Of all the entries below, only the lines from the one with "Viewport: 864px width, 499px" up to and including the one with "You are a computer-use agent. 910x501 pixels." are to be duplicated exactly.

[DATA RECORDS]:

----

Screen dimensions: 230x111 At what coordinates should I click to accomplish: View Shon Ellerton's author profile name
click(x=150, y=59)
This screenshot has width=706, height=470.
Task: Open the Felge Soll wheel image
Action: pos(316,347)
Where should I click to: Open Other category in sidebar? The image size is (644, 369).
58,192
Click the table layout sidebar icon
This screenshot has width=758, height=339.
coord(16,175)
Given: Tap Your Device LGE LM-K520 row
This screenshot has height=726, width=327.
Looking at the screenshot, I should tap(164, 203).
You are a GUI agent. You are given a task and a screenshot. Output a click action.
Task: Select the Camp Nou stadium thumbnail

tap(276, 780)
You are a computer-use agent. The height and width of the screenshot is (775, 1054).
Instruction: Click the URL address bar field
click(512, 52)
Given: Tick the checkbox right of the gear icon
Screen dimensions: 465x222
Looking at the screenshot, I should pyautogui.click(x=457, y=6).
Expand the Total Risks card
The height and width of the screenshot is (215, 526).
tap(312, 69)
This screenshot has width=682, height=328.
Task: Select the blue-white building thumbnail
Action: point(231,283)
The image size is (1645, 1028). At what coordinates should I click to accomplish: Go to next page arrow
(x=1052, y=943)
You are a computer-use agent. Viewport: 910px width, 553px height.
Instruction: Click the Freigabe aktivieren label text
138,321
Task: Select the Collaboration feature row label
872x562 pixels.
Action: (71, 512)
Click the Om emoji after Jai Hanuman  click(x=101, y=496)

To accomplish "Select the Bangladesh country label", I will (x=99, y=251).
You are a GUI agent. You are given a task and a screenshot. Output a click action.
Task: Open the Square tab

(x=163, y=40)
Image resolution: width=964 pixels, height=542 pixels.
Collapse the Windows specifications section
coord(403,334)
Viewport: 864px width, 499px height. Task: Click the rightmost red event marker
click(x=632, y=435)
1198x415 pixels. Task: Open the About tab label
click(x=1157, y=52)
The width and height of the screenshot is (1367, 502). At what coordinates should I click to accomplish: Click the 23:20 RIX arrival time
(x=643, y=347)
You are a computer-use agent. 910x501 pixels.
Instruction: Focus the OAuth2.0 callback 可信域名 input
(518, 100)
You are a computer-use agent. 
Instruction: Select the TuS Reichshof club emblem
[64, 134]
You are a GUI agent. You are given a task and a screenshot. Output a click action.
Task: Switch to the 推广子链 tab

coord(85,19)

----

[WRITTEN RESPONSE]:
Viewport: 864px width, 499px height. Task: Click the rightmost red event marker
click(x=632, y=435)
1198x415 pixels. Task: Open the About tab label
click(x=1157, y=52)
The width and height of the screenshot is (1367, 502). At what coordinates should I click to accomplish: Click the 23:20 RIX arrival time
(x=643, y=347)
You are a computer-use agent. 910x501 pixels.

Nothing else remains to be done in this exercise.